- Born: 3 May 1949 Križevci
- Died: 2 December 2010 (aged 61)
- Occupation: pastor
- Known for: advocacy for same sex marriage in France

= Caroline Blanco (pastor) =

French pastor

Caroline Blanco ( – ) was a French pastor, born in Spain and died in Eaubonne. She succeeded Joseph Doucé at the Center of Christ the Liberator, where she is known for being one of the first pastors in France to bless gay and lesbian couples.

== Biography ==

Caroline Blanco was born on 3 May 1949 in Spain. She lived with her partner, Catherine, from the late 1980s, with whom she has a daughter, Sarah.

She studied at the Protestant Institute (IPT) in Paris, where she met pastor Joseph Doucé through professor André Dumas. In 1979, she joined the Center of Christ the Liberator (CCL) founded three years earlier by Doucé. There, she performed several hundred religious blessings for gay and lesbian couples, both before and after the creation of PACS (the first recognition of civil unions in 1999 in France). She is considered one of France's leader's of inclusion.

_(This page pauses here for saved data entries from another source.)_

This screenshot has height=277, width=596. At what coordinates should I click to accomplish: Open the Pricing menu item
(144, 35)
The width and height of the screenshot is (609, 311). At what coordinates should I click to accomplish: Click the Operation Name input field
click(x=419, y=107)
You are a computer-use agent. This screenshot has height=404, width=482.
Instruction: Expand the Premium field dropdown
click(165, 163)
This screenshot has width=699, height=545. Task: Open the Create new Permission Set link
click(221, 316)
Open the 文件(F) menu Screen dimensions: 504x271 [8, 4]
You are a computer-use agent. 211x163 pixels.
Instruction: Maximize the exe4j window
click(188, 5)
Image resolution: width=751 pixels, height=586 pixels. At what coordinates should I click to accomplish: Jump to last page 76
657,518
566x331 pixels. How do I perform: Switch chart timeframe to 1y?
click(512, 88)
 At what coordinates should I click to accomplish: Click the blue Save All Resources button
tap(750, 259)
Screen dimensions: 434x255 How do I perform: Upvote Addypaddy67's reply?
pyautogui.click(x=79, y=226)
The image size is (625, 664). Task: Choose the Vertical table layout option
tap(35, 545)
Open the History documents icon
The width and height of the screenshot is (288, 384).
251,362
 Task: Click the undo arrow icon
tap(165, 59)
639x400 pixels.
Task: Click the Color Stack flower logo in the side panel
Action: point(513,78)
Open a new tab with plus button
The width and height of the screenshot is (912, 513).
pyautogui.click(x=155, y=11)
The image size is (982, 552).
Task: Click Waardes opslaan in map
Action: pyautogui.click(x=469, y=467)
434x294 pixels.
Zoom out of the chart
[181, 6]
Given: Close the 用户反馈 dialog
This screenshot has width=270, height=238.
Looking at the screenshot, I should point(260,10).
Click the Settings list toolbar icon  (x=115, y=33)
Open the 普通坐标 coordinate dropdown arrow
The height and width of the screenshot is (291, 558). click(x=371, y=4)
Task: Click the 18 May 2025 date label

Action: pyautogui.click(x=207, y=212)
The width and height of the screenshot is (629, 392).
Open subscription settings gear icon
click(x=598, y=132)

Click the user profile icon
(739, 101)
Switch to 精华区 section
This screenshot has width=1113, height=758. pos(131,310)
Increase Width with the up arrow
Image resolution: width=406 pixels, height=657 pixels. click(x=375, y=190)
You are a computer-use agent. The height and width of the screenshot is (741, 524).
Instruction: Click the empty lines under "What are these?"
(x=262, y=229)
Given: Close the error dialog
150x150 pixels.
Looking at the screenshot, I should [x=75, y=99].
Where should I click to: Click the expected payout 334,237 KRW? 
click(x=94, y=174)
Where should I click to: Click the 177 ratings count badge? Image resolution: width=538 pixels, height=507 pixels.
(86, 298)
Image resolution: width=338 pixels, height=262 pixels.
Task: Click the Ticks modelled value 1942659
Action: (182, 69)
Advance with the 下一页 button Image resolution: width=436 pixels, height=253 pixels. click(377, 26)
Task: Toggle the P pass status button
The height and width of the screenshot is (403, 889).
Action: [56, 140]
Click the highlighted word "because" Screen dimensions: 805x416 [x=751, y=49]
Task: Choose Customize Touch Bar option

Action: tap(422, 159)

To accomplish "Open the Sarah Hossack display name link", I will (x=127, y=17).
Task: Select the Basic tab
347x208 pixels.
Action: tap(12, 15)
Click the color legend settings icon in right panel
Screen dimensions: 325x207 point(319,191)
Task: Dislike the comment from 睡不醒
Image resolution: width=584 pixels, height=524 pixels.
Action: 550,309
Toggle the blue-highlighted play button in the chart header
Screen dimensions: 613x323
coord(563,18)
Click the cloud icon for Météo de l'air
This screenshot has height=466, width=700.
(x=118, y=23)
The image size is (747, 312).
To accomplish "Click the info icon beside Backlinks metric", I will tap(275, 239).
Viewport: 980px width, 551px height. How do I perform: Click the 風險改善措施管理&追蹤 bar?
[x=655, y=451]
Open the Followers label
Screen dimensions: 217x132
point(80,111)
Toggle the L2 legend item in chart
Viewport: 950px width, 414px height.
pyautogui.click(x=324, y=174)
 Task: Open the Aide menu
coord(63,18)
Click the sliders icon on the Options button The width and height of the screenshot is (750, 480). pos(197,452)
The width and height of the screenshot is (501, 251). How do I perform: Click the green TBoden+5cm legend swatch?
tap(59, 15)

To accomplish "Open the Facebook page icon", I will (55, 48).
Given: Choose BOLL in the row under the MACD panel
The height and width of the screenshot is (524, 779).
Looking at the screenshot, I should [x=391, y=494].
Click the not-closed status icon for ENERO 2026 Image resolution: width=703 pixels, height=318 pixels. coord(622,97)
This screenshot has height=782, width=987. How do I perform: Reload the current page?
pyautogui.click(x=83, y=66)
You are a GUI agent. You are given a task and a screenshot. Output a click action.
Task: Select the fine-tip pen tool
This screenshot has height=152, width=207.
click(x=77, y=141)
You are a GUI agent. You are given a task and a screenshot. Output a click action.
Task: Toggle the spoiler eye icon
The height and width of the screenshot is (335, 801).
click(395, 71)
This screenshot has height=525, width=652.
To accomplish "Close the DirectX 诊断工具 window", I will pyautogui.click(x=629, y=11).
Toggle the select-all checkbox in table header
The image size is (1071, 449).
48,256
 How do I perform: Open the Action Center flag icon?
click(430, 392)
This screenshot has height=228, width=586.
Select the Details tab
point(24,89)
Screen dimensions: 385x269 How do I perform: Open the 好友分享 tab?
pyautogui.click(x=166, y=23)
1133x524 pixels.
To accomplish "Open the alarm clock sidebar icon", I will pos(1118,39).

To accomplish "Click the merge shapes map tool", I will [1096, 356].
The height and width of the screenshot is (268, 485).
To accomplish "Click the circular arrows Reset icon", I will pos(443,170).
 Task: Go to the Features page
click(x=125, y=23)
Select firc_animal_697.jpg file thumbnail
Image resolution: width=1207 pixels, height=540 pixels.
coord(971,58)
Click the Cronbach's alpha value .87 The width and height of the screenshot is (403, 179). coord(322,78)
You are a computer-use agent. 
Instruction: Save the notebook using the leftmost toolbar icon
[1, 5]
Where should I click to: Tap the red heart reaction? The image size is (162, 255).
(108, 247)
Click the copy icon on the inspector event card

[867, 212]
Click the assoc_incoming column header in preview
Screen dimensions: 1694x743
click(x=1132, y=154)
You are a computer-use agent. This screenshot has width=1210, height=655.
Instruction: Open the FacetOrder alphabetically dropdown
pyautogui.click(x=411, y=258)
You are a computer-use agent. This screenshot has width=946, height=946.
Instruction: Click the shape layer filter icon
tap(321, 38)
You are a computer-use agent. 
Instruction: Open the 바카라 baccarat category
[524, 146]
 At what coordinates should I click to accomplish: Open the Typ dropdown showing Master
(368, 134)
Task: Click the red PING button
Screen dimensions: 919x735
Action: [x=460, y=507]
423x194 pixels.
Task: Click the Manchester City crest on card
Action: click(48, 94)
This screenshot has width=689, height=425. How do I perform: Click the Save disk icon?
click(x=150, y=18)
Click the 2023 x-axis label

She took over from Doucé following his assassination in 1990. She affiliated the CCL to the progressive fellowship of the Metropolitan Community Church.

Blanco died of respiratory arrest on 2 December 2010 at the hospital in Eaubonne (Val-d'Oise), age 61. She was cremated on 7 December at the Crematorium of Saint-Ouen-l'Aumône by pastor David Stewart. The CCL drew to a halt after her death.